> **CONSIGNES**:
#1 D'après le texte fourni, dans quel musée et dans quelle ville la viole de gambe prise pour exemple est-elle conservée aujourd'hui ?
#2 Recopiez fidèlement l'extrait du texte fourni qui va de « Ce qu’on appelle » jusqu'à « du Moyen Age. ».

> **TEXTE FOURNI**:
○ ○ ○ ○

Le goût pour les musiques du passé n’a depuis cessé de croître et on a pu assister ces dernières décennies à un véritable engouement pour la période baroque. En revendiquant la notion d’authenticité de l’interprétation sur des instruments historiquement conformes, ce mouvement a créé une dynamique de recherches organologiques sans précédent qui a rapidement porté ses fruits. Il est vrai que ces investigations ont été facilitées par la quantité non négligeable d’instruments conservés de cette époque, relativement proche de nous.
Les progrès effectués nous permettent maintenant de mesurer à quel point les propositions instrumentales de nos pionniers sont empreintes d’une compréhension et d’une esthétique “dix-neuvièmisante,” et aucun musicien ne pratique plus ces instruments professionnellement.
J’ai eu, à plusieurs reprises, l’occasion de restaurer des instruments construits par A.Tolbecque. Prenons, par exemple, la viole de gambe aujourd’hui conservée au Musée Bernard d’Agesci à Niort. Cet instrument reconstitué d’après le tableau du Louvre la “Sainte Cécile” peinte par Zampieri Domenico, présente un aspect extérieur conforme au tableau. Mais il est conçu et construit comme ... un violoncelle : fortes épaisseurs de la table et du fond, présence de tasseaux, de contre éclisses, fond voûté, touche d’ébène massif, etc... En observant l’instrument représenté sur le tableau, Tolbecque y percevait les références techniques qui lui étaient familières, y reconnaissait son propre savoir faire, comme s’il s’agissait d’une réalité universelle et intemporelle.
Lors du retour en vogue des musiques traditionnelles et folkloriques des années soixante et soixante-dix, qui entraina l’engouement pour les musiques médiévales, on a pu constater le même genre de regard de la part des luthiers. Les instruments “médiévaux” à archet construits à cette période étaient (et sont encore le plus souvent) faits comme les violons d’épicéa et d’érable ondé, coupés sur quartier avec des éclisses pliées au fer, tasseaux, contre éclisses, âme et barre d’harmonie, chevalet courbe, cordes de violon filées et tendeurs...
Ce qu’on appelle aujourd’hui l’organologie médiévale se résumait alors à un échafaudage hasardeux d’hypothèses sans fondements. La carence d’études exhaustives approfondies et l’absence de méthodes rigoureuses d’investigation sur les trop rares informations disponibles, expliquent l’ignorance des facteurs et des musiciens sur les réalités matérielles des instruments du Moyen Age.
En octobre 1988, à Saint Jacques de Compostelle, se déroula un congrès international présidé par Willibald Sauerländer pour célébrer le huitième centenaire du Porche de la Gloire. Sur la voussure du portail central délimitant le tympan où trône le Pantocreator, les vingt-quatre Vieillards de l’Apocalypse présentent, en conformité avec le texte de Saint Jean (Apoc. IV, v.2-3 et V, v.8) des instruments de musique à cordes. Lors de ces rencontres, il fut mis en évidence que Maître Matéo, concepteur de cette oeuvre exceptionnelle, était non seulement proche de l’univers des musiciens, mais qu’il connaissait parfaitement les instruments de musique, leur structure générale ainsi que la fonction de chacun de leurs moindres détails1. Dans le cadre de ces rencontres, sous l’impulsion de Jose Lopez-Calo, musicologue qui nourrissait depuis longtemps le rêve de reconstruire dans un réel souci d’authenticité l’ensemble de ces instruments, furent imaginées les conditions optimales de réussite d’un tel projet. La nécessité d’une étude préalable, approfondie et largement pluridisciplinaire s’imposa.

○ ○ ○ ○

> **ENREGISTREMENTS**:
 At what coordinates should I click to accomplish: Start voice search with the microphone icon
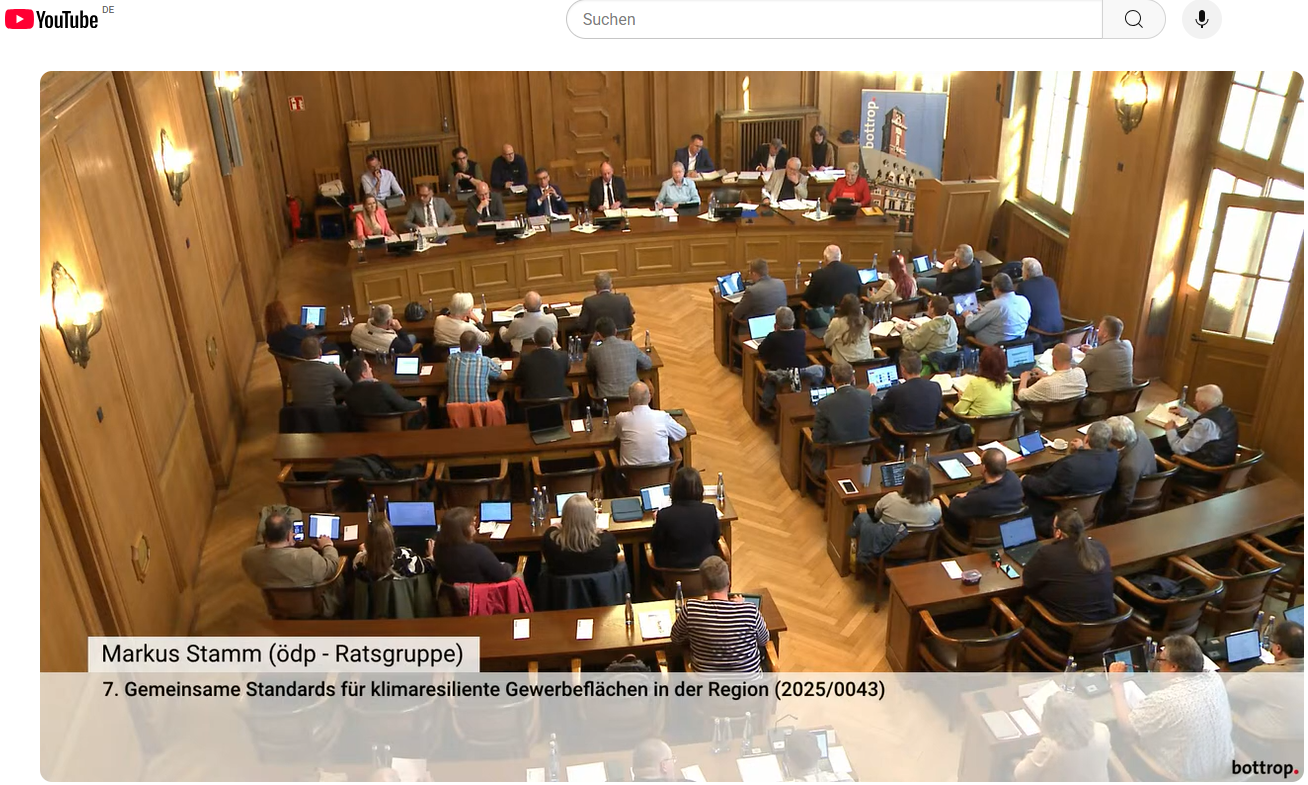click(1201, 19)
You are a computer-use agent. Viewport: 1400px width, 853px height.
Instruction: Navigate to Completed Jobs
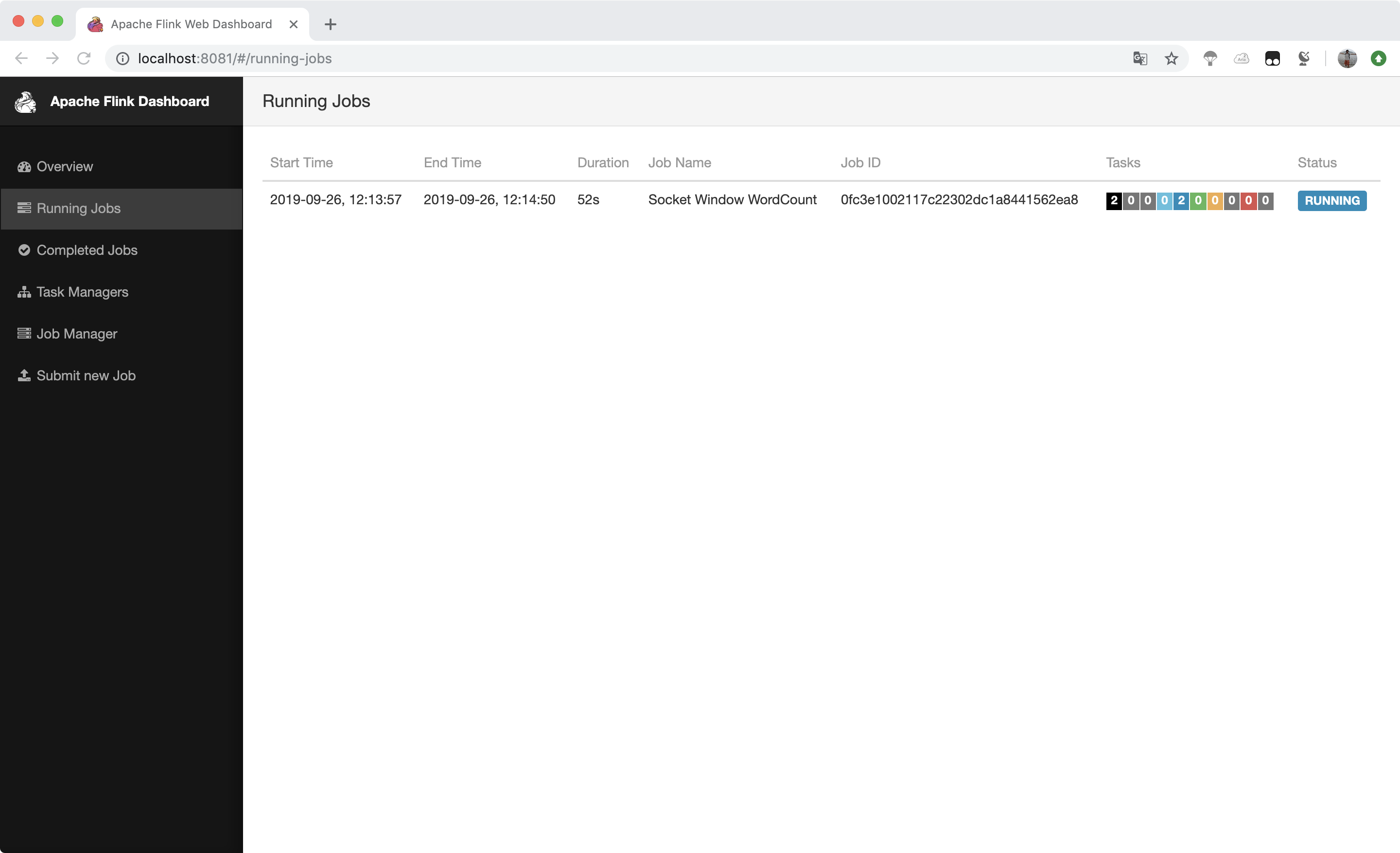pos(87,249)
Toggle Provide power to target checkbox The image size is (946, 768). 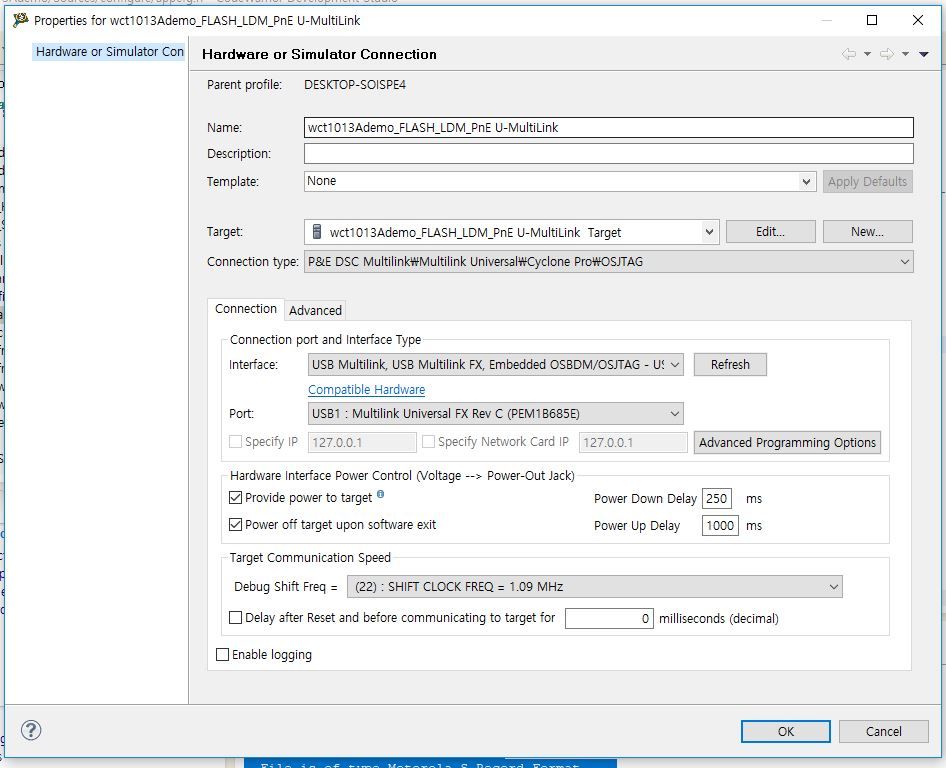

○ ○ ○ ○

> **LES RÉPONSES**:
#1 Au Musée Bernard d'Agesci, à Niort.

#2
Ce qu’on appelle aujourd’hui l’organologie médiévale se résumait alors à un échafaudage hasardeux d’hypothèses sans fondements. La carence d’études exhaustives approfondies et l’absence de méthodes rigoureuses d’investigation sur les trop rares informations disponibles, expliquent l’ignorance des facteurs et des musiciens sur les réalités matérielles des instruments du Moyen Age.